WHAT TO DO | In the records below, find the line containing "Given: Click the 7 posts count" and transcribe it and every line after it exactly; leave the pictures out.

'''

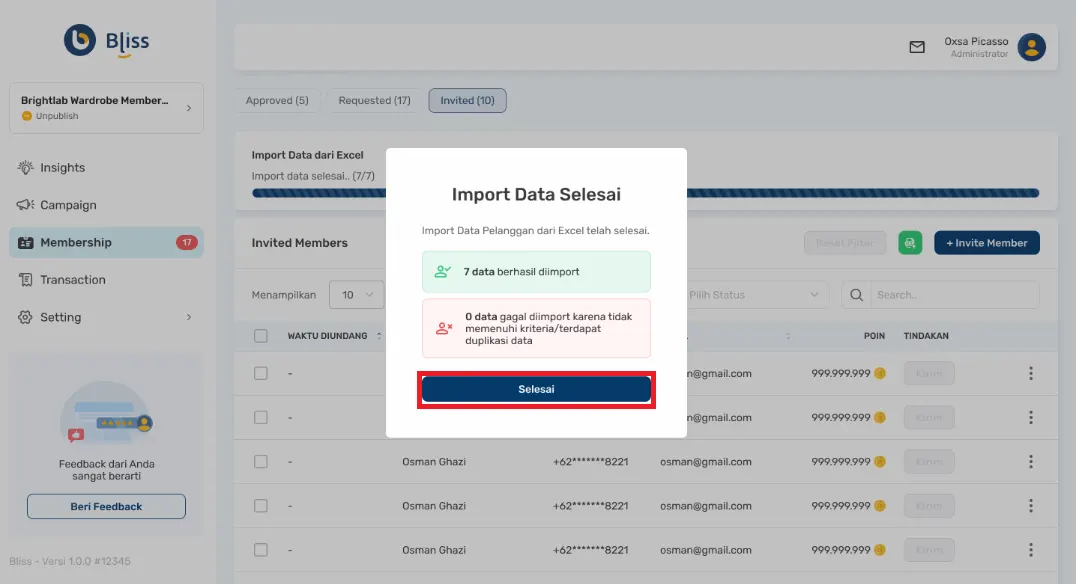Open the mail envelope icon in header
This screenshot has width=1078, height=584.
[917, 46]

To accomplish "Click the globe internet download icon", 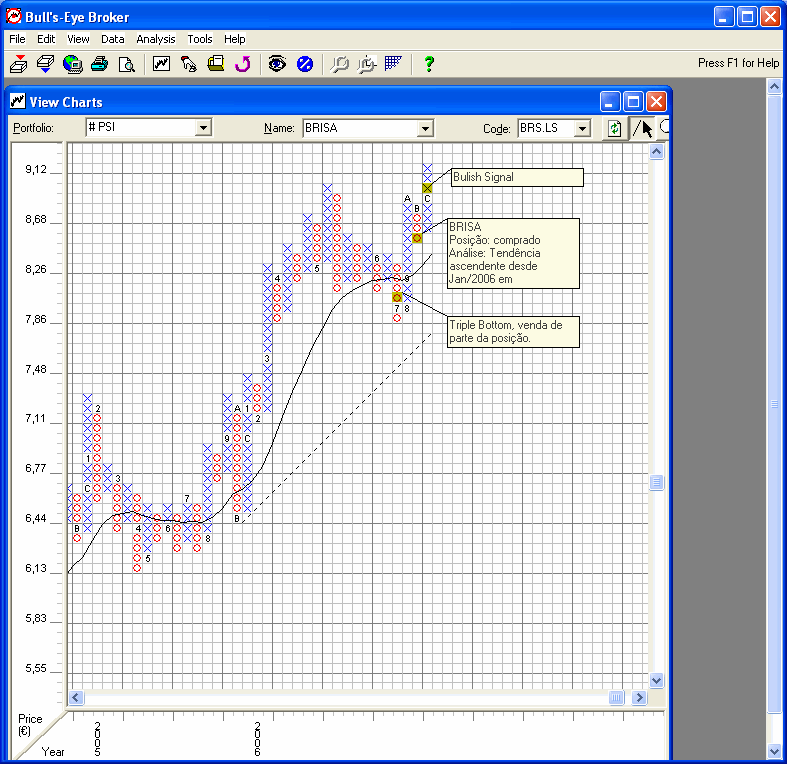I will [72, 64].
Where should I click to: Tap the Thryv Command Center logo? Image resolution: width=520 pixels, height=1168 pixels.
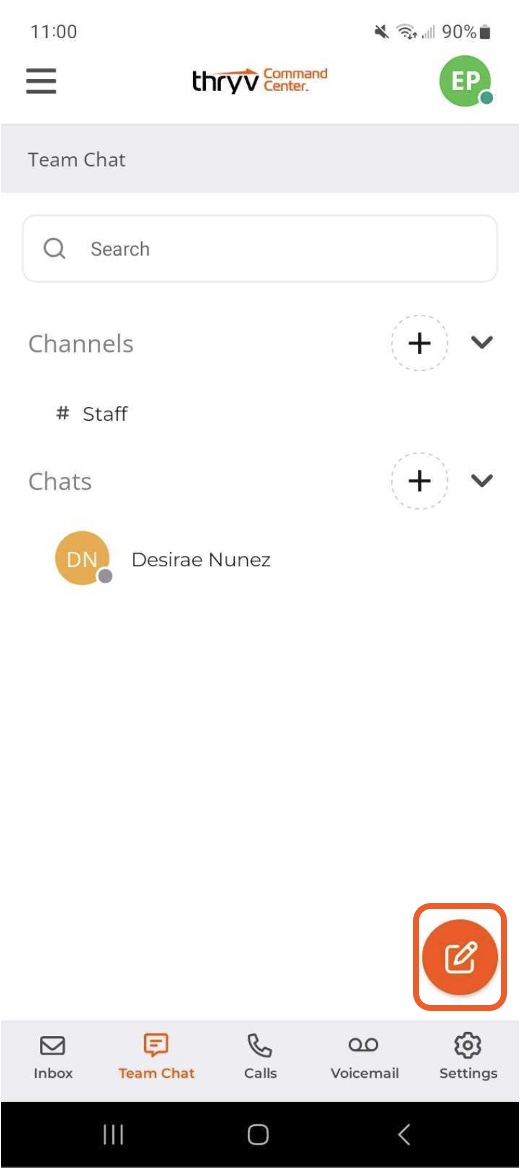click(x=259, y=80)
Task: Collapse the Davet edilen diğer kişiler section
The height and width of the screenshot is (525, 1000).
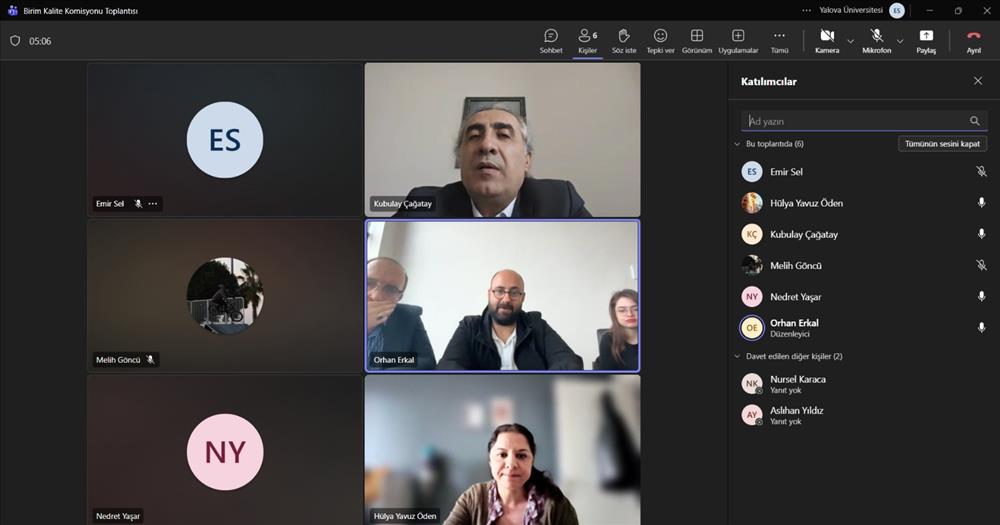Action: click(x=738, y=356)
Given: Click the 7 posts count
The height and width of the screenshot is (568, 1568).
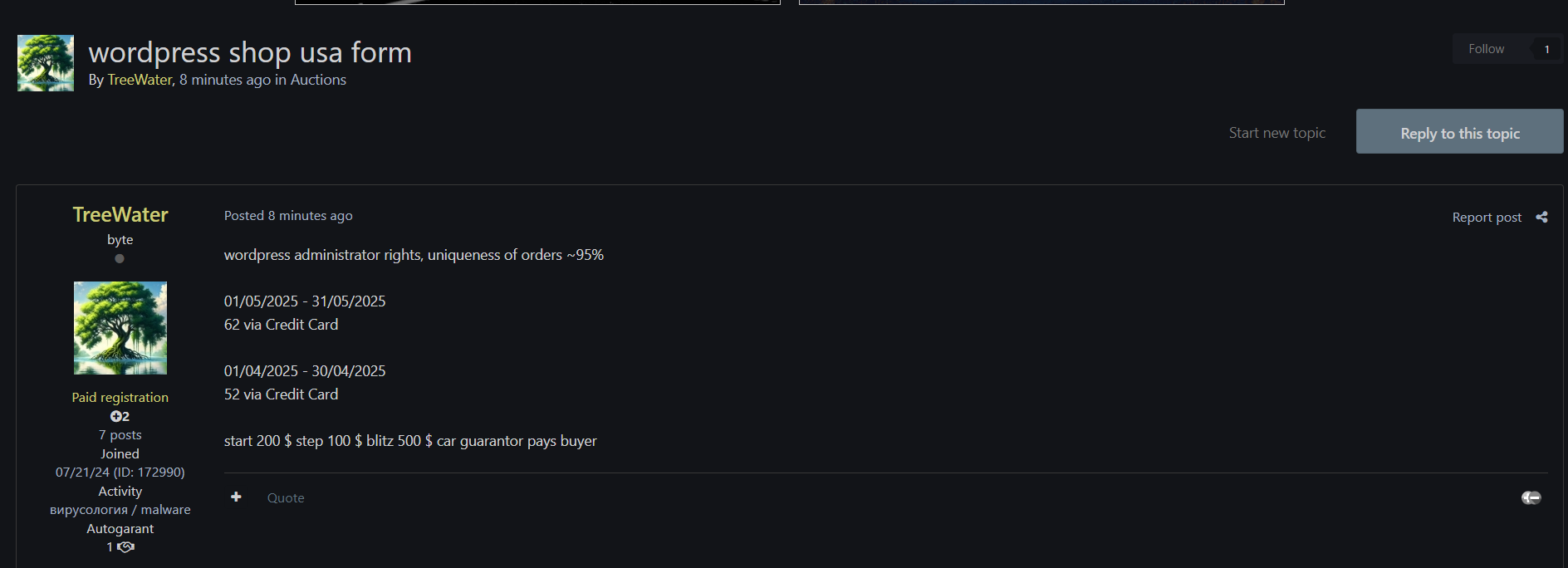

'''

RESPONSE BOX |
Given: Click the 7 posts count
The height and width of the screenshot is (568, 1568).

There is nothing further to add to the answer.